**WORK TO BE COMPLETED:**
Find every line in the data below that contains the string "width", and copy each of those lines in full. Matching is case-sensitive.

**RAW RECORDS:**
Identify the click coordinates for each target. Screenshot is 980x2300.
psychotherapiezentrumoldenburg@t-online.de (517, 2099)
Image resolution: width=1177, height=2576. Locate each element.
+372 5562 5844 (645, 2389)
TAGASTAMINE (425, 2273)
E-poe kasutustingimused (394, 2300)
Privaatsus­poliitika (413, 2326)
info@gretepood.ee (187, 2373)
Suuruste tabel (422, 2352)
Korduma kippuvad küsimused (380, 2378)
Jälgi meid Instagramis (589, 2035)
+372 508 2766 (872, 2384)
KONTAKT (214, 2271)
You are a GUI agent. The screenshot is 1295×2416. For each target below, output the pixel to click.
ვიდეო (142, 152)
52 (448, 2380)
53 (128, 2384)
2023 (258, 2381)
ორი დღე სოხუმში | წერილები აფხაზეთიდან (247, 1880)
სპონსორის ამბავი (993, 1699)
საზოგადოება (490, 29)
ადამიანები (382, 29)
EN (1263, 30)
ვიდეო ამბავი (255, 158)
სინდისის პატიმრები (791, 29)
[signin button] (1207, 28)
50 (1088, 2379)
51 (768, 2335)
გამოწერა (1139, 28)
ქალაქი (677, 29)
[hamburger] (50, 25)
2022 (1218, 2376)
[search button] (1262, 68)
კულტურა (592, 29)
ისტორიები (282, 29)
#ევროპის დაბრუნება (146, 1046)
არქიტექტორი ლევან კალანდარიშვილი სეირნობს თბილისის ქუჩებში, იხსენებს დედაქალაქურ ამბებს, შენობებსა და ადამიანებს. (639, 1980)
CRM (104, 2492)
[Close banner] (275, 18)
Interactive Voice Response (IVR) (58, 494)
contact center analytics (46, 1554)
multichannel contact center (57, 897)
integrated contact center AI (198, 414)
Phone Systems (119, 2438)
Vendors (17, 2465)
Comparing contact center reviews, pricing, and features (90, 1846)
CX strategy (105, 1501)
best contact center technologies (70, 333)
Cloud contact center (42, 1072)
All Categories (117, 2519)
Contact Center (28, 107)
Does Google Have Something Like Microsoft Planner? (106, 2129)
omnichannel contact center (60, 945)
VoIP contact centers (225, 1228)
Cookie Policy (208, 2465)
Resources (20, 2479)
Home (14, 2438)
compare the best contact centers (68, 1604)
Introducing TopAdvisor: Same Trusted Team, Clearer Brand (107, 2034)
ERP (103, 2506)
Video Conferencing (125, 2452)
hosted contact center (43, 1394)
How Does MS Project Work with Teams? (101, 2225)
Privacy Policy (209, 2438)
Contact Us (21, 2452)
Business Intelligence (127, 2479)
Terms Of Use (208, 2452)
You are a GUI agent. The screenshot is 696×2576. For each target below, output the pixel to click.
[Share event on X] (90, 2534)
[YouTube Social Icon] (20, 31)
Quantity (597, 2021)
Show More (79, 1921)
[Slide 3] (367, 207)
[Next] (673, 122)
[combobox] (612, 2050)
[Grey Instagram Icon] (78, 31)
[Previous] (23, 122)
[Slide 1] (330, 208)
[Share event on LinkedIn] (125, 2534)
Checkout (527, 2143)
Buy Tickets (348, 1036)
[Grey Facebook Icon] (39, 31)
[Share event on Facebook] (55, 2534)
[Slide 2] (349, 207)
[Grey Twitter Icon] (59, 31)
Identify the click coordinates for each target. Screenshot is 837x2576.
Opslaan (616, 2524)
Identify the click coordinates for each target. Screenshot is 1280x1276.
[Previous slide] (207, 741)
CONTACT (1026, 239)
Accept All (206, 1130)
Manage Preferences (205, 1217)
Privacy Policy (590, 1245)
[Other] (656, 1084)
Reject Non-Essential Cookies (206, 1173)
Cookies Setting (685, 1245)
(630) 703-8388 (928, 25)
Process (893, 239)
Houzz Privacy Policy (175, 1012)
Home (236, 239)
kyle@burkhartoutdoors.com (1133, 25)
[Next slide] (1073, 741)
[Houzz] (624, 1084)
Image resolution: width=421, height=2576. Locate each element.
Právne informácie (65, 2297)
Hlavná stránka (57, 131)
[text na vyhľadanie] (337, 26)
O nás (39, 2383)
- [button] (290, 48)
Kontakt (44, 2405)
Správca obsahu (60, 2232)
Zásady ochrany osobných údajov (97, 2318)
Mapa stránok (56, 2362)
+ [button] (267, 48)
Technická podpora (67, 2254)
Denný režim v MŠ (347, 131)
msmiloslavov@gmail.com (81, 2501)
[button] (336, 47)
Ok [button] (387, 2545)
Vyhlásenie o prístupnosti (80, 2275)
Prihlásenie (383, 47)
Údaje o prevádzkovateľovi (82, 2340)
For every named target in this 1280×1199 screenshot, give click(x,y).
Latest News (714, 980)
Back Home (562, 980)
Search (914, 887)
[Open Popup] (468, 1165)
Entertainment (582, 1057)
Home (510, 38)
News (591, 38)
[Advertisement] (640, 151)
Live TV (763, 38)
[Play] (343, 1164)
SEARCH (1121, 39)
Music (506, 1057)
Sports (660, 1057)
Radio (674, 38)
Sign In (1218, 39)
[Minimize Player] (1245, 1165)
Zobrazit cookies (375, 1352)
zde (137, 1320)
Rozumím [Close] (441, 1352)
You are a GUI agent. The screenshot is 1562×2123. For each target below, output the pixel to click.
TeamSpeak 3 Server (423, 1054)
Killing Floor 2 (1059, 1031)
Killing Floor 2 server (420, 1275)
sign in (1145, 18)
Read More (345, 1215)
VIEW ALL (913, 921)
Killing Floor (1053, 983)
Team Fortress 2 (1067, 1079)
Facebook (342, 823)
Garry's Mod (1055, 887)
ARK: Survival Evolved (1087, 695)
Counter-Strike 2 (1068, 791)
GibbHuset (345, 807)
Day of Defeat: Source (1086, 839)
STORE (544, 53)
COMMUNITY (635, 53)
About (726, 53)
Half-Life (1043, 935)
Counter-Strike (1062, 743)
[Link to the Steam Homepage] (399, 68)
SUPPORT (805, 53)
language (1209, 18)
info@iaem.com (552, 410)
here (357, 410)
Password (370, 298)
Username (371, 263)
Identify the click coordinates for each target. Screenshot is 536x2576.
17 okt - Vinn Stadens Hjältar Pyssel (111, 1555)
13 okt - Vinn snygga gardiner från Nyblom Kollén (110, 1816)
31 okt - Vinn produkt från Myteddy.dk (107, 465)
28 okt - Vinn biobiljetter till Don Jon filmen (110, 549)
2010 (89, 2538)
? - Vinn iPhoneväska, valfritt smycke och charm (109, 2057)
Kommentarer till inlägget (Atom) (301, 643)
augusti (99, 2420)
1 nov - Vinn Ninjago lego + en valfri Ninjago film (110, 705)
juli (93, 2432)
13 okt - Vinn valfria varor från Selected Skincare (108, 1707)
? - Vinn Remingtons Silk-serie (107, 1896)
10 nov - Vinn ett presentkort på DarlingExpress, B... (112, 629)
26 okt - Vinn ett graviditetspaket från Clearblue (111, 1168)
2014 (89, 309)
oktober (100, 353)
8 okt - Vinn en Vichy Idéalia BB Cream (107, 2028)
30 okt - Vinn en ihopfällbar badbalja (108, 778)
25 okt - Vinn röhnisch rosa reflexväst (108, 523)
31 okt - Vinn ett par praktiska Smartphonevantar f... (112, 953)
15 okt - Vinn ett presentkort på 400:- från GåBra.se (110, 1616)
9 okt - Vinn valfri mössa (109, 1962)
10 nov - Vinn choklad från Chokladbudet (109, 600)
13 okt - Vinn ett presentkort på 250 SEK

**OUTPUT OF THE TASK:**
Image resolution: width=1177, height=2576. Locate each element.
Image resolution: width=421, height=2576. Locate each element.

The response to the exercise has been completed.